[Saved entries]
= Beginning of Section =

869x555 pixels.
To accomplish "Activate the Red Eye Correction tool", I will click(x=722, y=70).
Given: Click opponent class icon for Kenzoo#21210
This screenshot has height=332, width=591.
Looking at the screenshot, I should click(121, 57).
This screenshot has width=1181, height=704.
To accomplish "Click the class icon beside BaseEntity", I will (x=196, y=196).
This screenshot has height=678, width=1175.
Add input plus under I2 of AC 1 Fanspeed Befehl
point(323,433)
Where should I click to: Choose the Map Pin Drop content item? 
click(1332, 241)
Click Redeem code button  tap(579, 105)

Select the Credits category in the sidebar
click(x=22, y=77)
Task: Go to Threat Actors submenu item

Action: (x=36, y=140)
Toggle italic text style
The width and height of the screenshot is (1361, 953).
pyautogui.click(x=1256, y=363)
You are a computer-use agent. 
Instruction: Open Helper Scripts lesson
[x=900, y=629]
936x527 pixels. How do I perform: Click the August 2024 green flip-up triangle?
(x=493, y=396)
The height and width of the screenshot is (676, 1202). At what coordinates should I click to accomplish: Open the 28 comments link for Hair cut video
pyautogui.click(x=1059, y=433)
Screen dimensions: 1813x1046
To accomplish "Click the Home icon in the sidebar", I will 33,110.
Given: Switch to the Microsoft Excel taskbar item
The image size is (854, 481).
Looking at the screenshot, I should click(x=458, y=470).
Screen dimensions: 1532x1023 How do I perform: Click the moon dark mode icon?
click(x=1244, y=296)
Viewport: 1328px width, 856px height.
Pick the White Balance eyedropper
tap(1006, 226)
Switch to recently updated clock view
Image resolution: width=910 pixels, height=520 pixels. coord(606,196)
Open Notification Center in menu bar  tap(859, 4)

= End of Section =

In the records above, find the lines holding "will". Copy each one.

> _Answer below_:
To accomplish "Activate the Red Eye Correction tool", I will click(x=722, y=70).
To accomplish "Click the class icon beside BaseEntity", I will (x=196, y=196).
To accomplish "Click the Home icon in the sidebar", I will 33,110.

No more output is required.